What you produce should be the lines from the line containing "The width and" through the last line below, both ends included, reproduced exactly and without pictures.

——————————

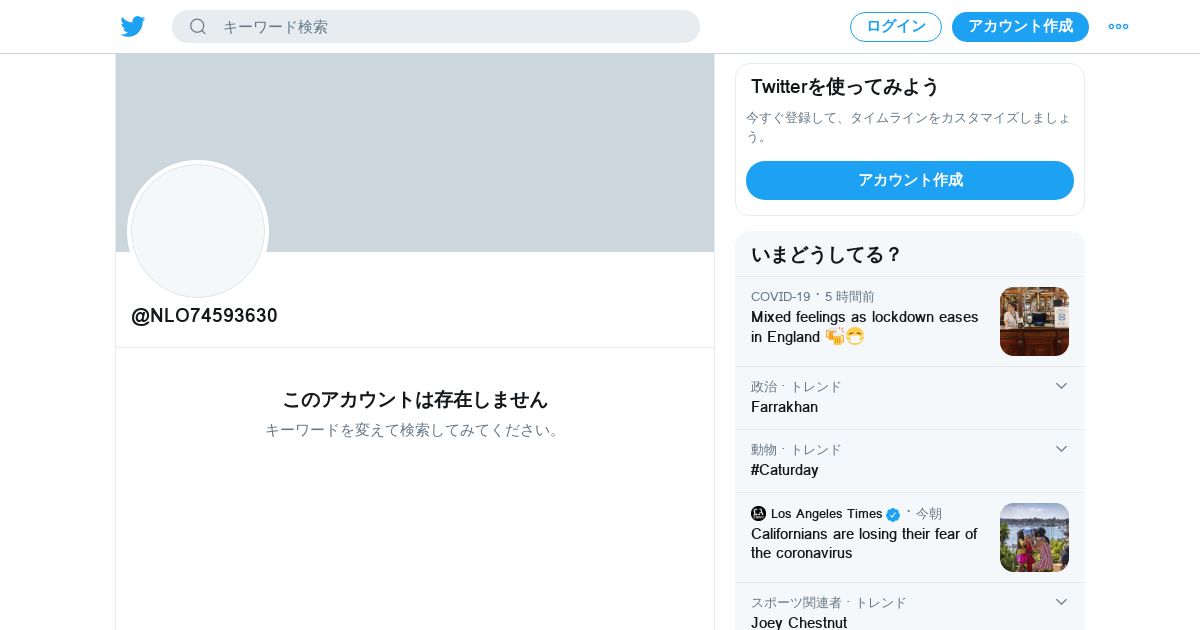Viewport: 1200px width, 630px height.
Task: Expand options for the Joey Chestnut trend
Action: pyautogui.click(x=1062, y=602)
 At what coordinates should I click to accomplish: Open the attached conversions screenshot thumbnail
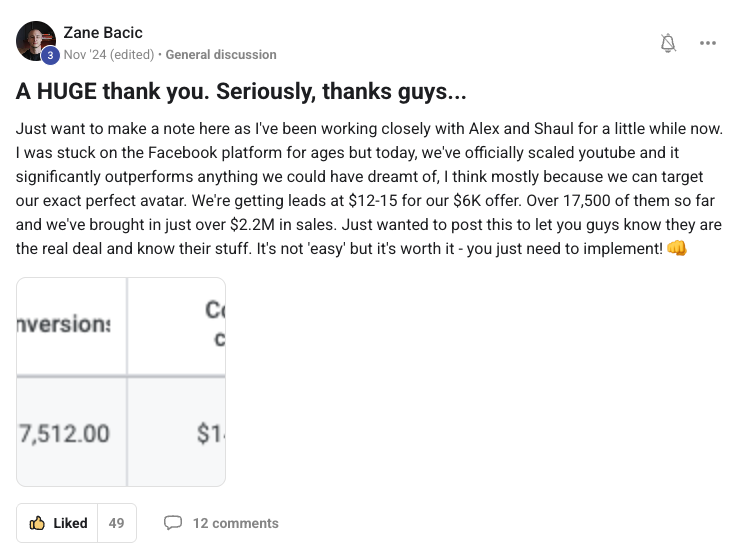(121, 382)
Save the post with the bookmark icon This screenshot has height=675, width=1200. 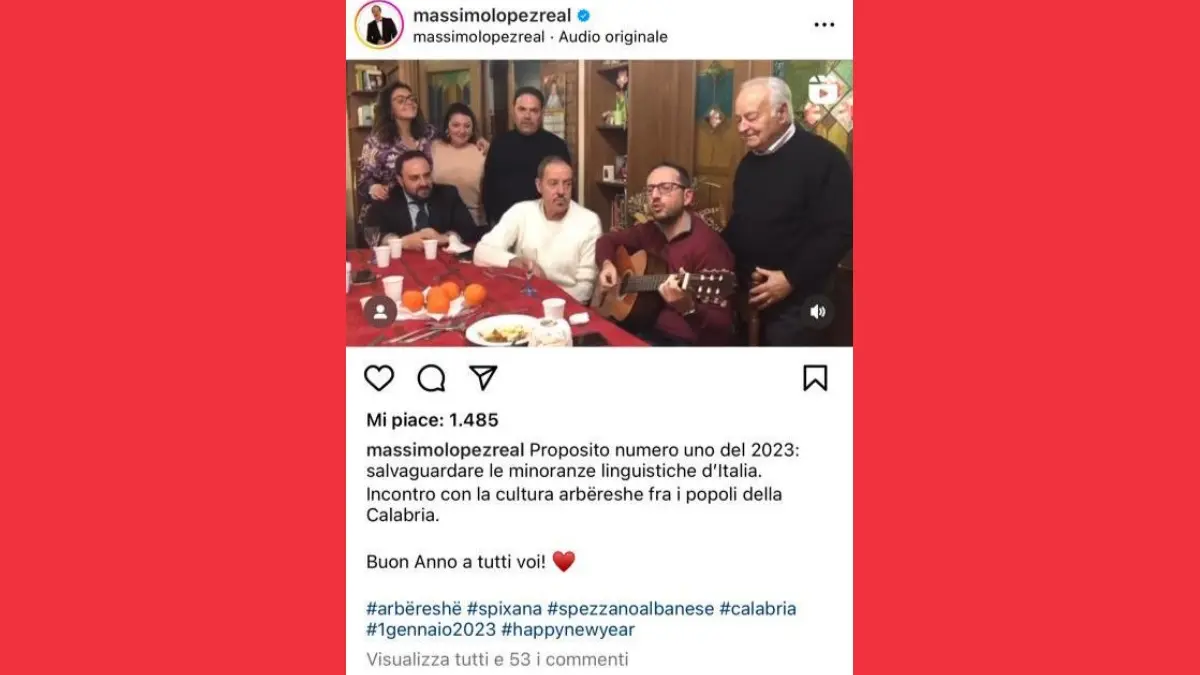815,378
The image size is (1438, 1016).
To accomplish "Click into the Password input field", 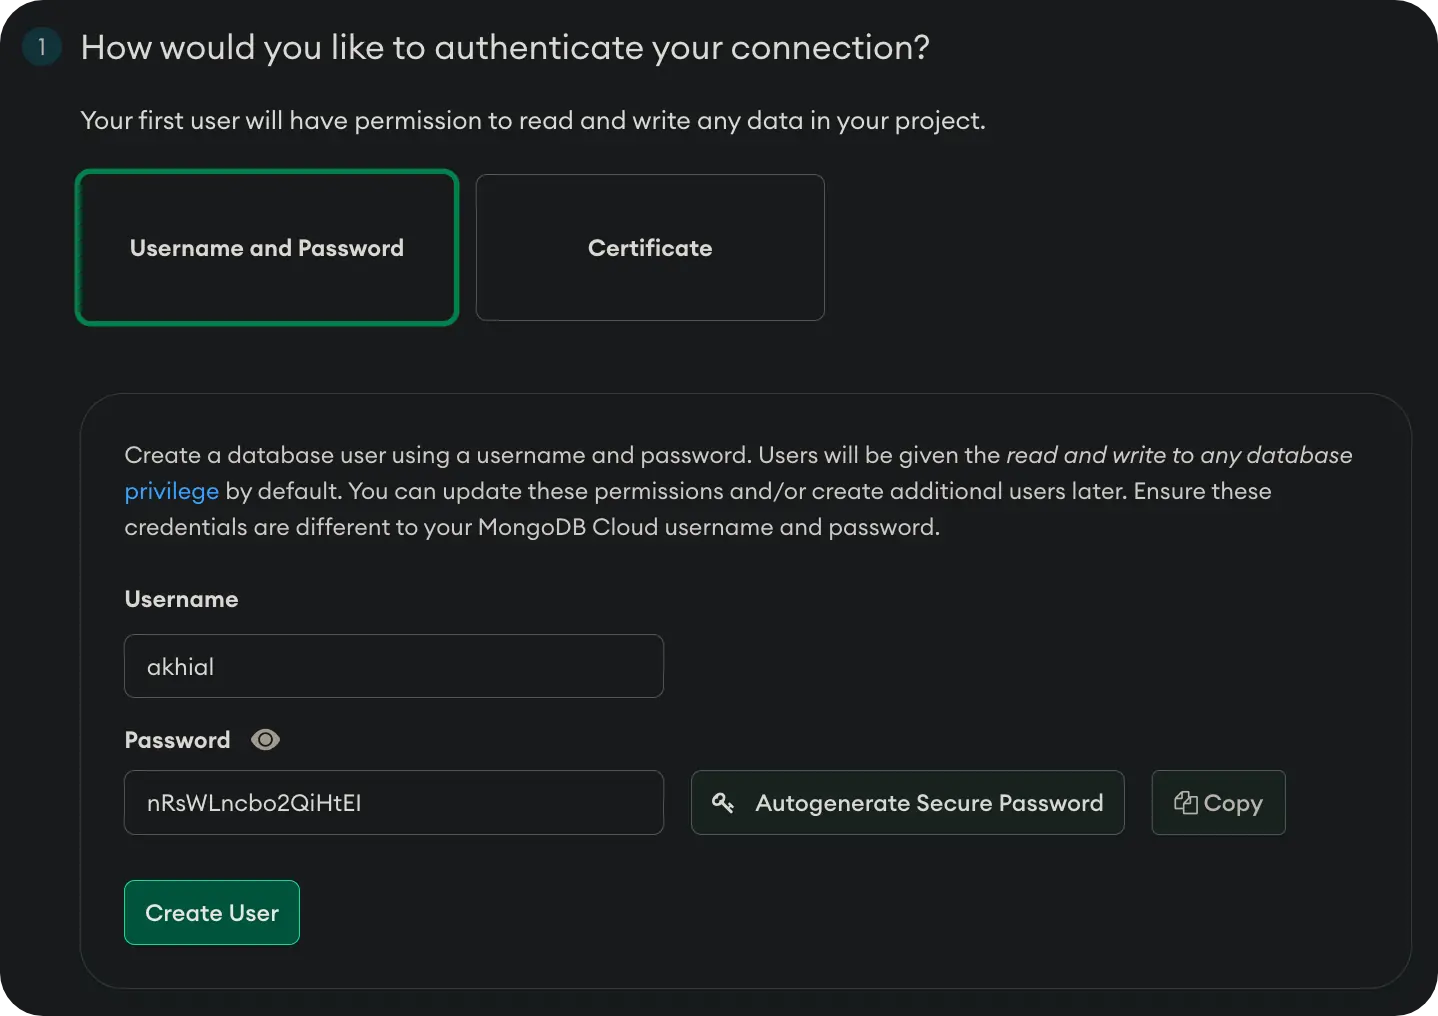I will point(393,802).
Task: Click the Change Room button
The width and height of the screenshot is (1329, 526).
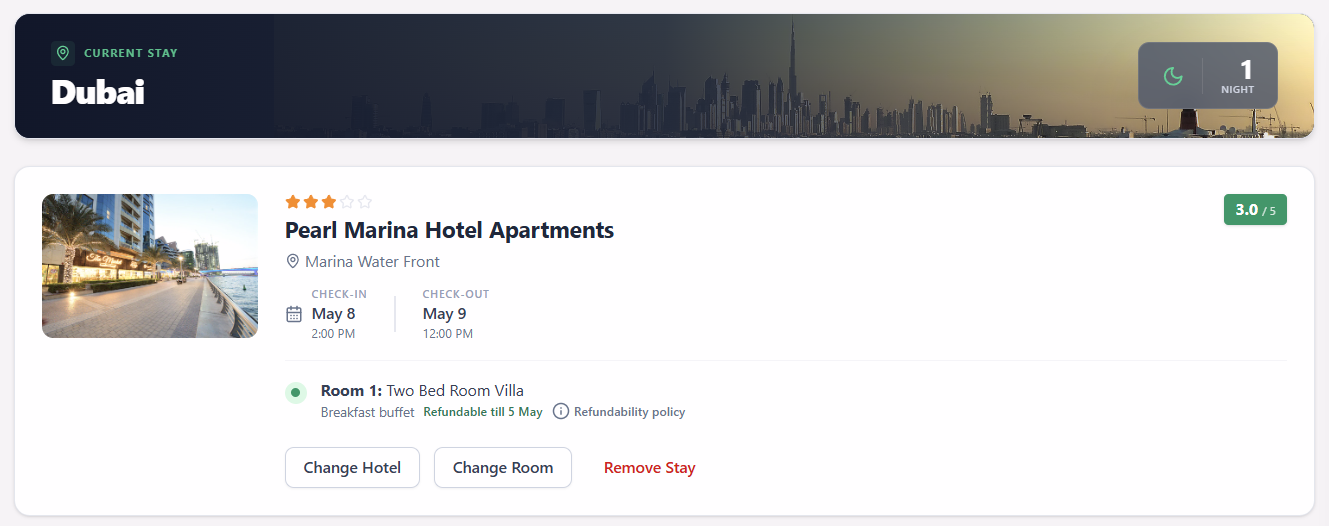Action: [x=503, y=467]

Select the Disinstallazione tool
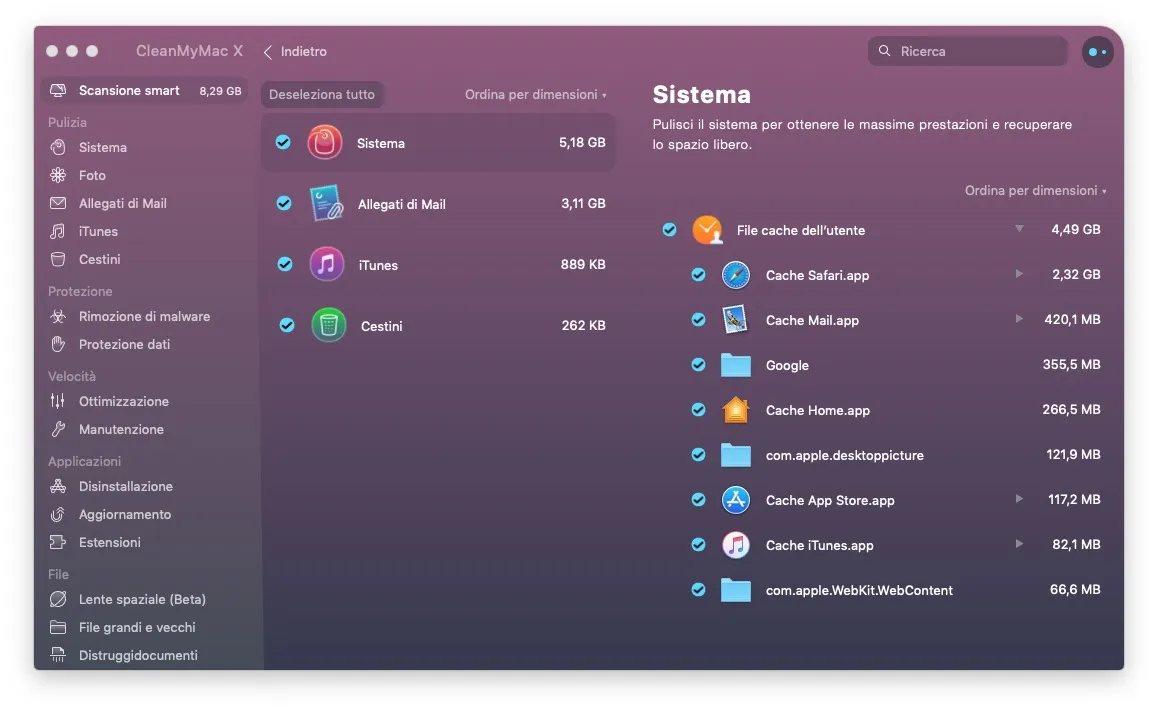(x=123, y=486)
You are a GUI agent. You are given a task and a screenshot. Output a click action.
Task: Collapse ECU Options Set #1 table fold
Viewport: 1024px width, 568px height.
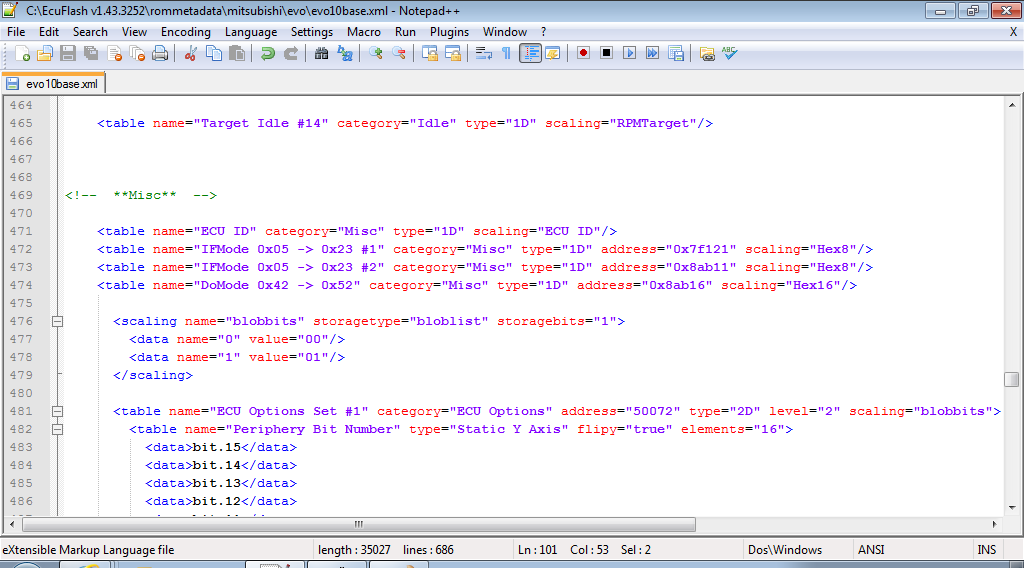tap(57, 412)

——————————

__Solved exercise__
The width and height of the screenshot is (1329, 526).
Action: [x=503, y=467]

Select the Disinstallazione tool
(x=123, y=486)
You are a GUI agent. You are given a task and a screenshot. Output a click action.
Task: Collapse ECU Options Set #1 table fold
Viewport: 1024px width, 568px height.
tap(57, 412)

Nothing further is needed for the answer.